I found and fixed a simple command injection vulnerability in the CommonAccord web site.
Finding a vulnerability
I was looking for open source web applications to hack, using Google BigQuery on the GitHub dataset. Initially I was looking for XSS by searching for
<?=$_. This resulted in the source code for the site CommonAccord. The payload I was searching for didn’t immediately result in XSS, but I found some other, more interesting things.
The web site has several actions. I wasn’t clear how they worked, so I grepped on one of them (
showme1), which gave the following result:
vendor/cmacc-app/view/showme1.php 21:$document = `perl $lib_path/parser-showme1.pl $path/$dir`;
$dir is based on user input. The backticks indicate that this line is executed in a command shell. This looks vulnerable to command injection. By appending a semicolon a command can be executed on the server. For example,
;ls -l / gives the directory listing of the root directory.
Fixing the vulnerability
To solve this, I initially wanted to pass the
$path/$dir securely as an argument to Perl. To do this, I searched for an API that takes an array of arguments, like this:
$document = exec_array(["perl", "$lib_path/parser-showme1.pl", "$path/$dir"]);
This way, the third argument is always passed as the third argument to the program, no matter what it contains. Additionally, the shell doesn’t need to be involved, making it impossible to inject
&& or something like that in the command. Java has an API like this, but unfortunately PHP doesn’t.
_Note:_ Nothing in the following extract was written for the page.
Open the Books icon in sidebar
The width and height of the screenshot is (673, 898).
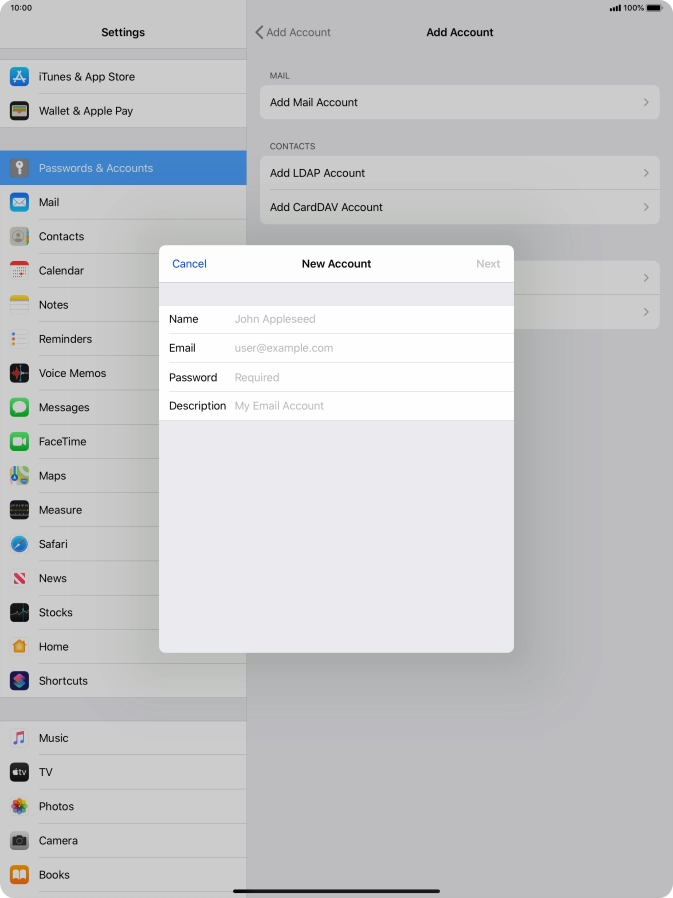19,875
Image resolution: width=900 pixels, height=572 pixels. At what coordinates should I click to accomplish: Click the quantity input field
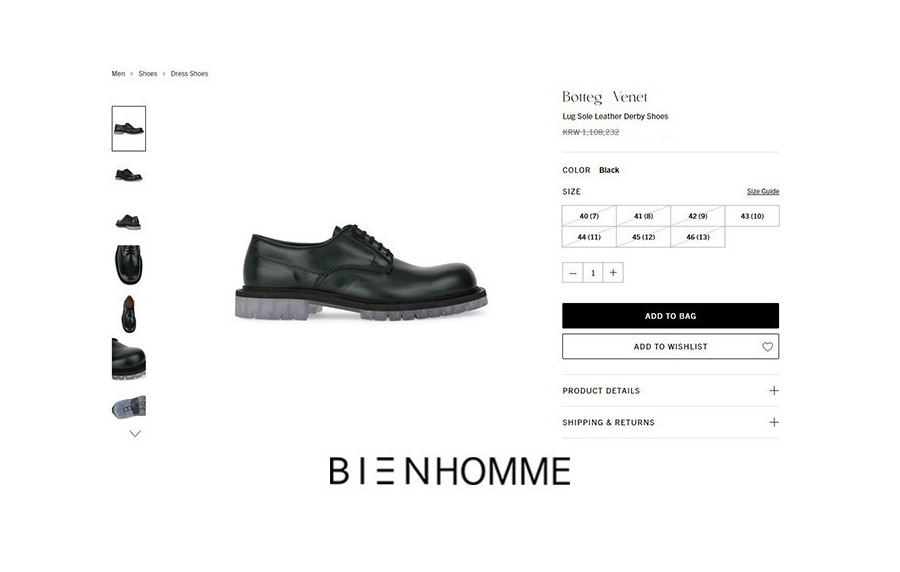593,273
In the end I decided to perform input sanitation to solve this problem. This is usually a defense-in-depth measure and not the correct solution in itself, but here it provides a convenient way to solve multiple issues at one spot. I added the following line:
$dir = preg_replace('~[^\w/.,_-]~u', '_', $dir);
This replaces everything except allowed characters by an underscore.
So the regex is
~- start of regex
[- start of bracket expression. Match any letter between brackets.
^- invert the match, so that all except the following match.
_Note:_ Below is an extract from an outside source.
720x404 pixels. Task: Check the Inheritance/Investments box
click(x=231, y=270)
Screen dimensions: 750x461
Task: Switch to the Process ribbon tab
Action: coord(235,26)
\w- all word characters, A-Z, a-z, 0-9
/.,_-, literal characters. The dash - has to be at the end.
]- end of bracket expression.
~- end of regex
u- interpret strings as unicode, so that é also matches.
I helped the author of this web site by implementing basic input validation that protects against command injection. The optimal solution for this problem, an execution API that allows separate arguments, was not available in PHP.